[MemProf] Propagate function call assignments to newly cloned nodes #159907

teresajohnson · 2025-09-20T05:17:34Z

There are a couple of places during function cloning where we may create
new callsite clone nodes. One of those places was correctly propagating
the assignment to which function clone it should call, and one was not.
Refactor this handling into a helper and use in both places so the newly
created callsite clones actually call the assigned callee function
clones.

There are a couple of places during function cloning where we may create new callsite clone nodes. One of those places was correctly propagating the assignment to which function clone it should call, and one was not. Refactor this handling into a helper and use in both places so the newly created callsite clones actually call the assigned callee function clones.

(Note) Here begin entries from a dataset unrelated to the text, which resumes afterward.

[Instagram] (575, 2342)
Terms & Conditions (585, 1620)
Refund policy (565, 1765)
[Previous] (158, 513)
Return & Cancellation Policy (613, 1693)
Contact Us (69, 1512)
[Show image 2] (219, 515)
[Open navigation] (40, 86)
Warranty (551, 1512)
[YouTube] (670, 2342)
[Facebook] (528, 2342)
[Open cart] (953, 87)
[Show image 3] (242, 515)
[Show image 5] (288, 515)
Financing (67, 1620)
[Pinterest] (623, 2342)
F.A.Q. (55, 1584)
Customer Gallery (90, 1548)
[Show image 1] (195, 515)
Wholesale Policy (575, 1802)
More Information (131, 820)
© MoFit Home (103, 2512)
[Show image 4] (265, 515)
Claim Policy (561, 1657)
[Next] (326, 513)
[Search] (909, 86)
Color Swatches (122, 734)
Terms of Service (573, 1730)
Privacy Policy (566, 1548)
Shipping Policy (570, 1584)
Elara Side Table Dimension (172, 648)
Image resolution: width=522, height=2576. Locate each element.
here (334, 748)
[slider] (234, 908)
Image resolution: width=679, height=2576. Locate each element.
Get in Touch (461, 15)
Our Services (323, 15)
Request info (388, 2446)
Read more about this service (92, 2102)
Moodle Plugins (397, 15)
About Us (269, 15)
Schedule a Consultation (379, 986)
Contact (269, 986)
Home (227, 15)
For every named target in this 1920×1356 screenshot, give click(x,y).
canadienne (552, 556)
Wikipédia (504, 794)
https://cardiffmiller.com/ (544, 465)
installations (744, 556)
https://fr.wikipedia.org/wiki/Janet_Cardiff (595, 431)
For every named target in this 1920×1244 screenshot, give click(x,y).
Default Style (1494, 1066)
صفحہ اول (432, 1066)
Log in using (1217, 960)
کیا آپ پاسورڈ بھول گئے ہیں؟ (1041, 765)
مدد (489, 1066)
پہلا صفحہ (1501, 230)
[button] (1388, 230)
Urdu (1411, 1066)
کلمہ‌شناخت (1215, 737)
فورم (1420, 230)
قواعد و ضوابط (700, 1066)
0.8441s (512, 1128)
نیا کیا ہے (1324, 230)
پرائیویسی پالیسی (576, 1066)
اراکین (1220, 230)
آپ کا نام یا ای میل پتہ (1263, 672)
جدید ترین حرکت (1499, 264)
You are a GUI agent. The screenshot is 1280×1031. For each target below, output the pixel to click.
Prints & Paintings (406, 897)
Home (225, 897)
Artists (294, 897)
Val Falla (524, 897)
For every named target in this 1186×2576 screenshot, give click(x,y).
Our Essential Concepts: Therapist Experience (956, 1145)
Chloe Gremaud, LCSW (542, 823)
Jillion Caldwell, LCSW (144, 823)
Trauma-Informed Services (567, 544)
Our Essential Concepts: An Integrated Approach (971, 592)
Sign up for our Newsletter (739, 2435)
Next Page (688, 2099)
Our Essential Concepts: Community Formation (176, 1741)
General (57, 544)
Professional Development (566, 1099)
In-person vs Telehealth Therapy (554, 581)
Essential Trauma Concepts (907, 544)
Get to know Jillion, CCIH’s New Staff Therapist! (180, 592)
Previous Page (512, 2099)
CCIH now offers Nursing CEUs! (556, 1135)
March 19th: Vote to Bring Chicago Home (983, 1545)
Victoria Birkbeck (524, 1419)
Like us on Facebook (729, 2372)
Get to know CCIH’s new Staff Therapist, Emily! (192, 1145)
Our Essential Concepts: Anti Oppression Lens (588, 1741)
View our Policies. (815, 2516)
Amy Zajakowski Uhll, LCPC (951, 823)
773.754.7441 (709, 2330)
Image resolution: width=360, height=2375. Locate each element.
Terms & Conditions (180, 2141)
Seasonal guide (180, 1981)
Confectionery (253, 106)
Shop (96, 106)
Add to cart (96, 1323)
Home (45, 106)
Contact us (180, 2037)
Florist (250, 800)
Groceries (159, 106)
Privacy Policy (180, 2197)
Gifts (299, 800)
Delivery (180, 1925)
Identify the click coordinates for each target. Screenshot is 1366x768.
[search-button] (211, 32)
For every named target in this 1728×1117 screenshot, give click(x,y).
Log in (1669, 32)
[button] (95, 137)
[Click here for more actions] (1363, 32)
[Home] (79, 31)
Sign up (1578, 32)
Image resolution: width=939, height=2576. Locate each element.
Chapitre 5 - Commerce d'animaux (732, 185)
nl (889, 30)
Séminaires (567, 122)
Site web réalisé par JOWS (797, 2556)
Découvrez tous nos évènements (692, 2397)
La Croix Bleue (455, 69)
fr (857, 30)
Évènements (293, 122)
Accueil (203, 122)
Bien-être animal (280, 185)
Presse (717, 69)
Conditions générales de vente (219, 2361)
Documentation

llvmbot · 2025-09-20T05:18:07Z

@llvm/pr-subscribers-llvm-transforms

Author: Teresa Johnson (teresajohnson)

Changes

There are a couple of places during function cloning where we may create
new callsite clone nodes. One of those places was correctly propagating
the assignment to which function clone it should call, and one was not.
Refactor this handling into a helper and use in both places so the newly
created callsite clones actually call the assigned callee function
clones.

Full diff: https://github.com/llvm/llvm-project/pull/159907.diff

2 Files Affected:

(modified) llvm/lib/Transforms/IPO/MemProfContextDisambiguation.cpp (+22-12)
(added) llvm/test/Transforms/MemProfContextDisambiguation/funcassigncloning3.ll (+63)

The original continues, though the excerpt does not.